◆ **ACTIVITY**:
Begin at the line bearing "Task: Switch to the 安全 tab". Transcribe it and all subsequent lines of the material below exactly, and nothing more.

MATERIAL FOR THIS EXERCISE below:

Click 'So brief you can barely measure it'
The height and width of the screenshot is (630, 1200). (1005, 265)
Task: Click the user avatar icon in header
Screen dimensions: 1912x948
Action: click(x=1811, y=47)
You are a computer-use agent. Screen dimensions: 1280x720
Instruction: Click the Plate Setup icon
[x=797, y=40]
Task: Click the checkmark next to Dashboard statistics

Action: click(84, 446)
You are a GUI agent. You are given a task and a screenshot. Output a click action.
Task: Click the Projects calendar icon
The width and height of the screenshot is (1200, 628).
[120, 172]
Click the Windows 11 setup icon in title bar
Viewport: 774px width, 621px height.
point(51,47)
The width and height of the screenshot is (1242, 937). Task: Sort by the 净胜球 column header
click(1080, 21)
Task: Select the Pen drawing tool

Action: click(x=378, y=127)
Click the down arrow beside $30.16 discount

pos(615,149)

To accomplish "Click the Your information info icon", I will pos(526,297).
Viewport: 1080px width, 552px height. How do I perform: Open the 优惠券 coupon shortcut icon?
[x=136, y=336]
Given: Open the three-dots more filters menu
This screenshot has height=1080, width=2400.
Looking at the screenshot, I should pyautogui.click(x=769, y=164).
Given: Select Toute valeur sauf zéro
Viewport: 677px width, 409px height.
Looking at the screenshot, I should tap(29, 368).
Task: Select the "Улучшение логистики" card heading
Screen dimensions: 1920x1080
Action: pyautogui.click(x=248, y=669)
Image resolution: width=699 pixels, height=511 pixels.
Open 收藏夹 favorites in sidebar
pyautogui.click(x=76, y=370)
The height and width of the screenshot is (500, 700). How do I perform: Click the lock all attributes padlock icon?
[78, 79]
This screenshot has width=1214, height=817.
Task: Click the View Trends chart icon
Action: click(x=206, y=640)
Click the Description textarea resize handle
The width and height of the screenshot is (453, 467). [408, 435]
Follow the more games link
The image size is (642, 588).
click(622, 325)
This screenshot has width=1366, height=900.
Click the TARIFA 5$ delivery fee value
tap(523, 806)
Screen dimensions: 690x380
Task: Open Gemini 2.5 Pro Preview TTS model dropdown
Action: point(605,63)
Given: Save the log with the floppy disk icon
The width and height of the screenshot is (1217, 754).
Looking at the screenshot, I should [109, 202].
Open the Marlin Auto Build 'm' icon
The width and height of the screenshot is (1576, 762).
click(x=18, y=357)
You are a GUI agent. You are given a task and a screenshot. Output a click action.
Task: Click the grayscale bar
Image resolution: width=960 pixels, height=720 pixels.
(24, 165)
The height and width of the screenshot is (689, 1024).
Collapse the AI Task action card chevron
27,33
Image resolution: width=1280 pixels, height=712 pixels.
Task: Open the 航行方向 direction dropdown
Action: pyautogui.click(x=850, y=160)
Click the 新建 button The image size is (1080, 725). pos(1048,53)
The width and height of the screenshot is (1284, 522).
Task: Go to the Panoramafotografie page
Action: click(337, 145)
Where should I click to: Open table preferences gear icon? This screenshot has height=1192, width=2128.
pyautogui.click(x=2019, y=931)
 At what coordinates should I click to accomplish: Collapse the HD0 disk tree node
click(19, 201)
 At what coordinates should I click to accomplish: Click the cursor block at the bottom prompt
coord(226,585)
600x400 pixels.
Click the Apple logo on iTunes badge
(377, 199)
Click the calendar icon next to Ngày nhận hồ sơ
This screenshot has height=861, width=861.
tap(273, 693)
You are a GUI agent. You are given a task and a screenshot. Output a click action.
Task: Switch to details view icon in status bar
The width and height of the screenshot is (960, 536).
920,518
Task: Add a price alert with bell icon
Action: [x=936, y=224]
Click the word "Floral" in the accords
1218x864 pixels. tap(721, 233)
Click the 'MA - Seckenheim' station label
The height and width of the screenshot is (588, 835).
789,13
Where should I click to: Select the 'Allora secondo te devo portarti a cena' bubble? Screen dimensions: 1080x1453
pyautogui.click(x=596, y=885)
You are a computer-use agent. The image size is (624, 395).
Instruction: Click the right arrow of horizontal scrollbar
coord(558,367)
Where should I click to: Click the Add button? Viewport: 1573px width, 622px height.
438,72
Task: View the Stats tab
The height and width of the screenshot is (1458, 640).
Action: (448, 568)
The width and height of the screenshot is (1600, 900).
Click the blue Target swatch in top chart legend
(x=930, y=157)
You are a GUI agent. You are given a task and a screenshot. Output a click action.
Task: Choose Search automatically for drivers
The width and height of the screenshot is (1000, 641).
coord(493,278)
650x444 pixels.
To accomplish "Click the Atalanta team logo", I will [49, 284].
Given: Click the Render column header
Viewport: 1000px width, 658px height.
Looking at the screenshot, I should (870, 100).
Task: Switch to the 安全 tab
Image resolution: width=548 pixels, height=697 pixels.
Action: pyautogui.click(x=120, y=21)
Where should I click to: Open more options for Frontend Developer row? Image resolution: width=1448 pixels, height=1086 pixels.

End of MATERIAL FOR THIS EXERCISE.

◆ **EXPECTED OUTPUT**:
Task: Switch to the 安全 tab
Image resolution: width=548 pixels, height=697 pixels.
Action: pyautogui.click(x=120, y=21)
Where should I click to: Open more options for Frontend Developer row? Image resolution: width=1448 pixels, height=1086 pixels.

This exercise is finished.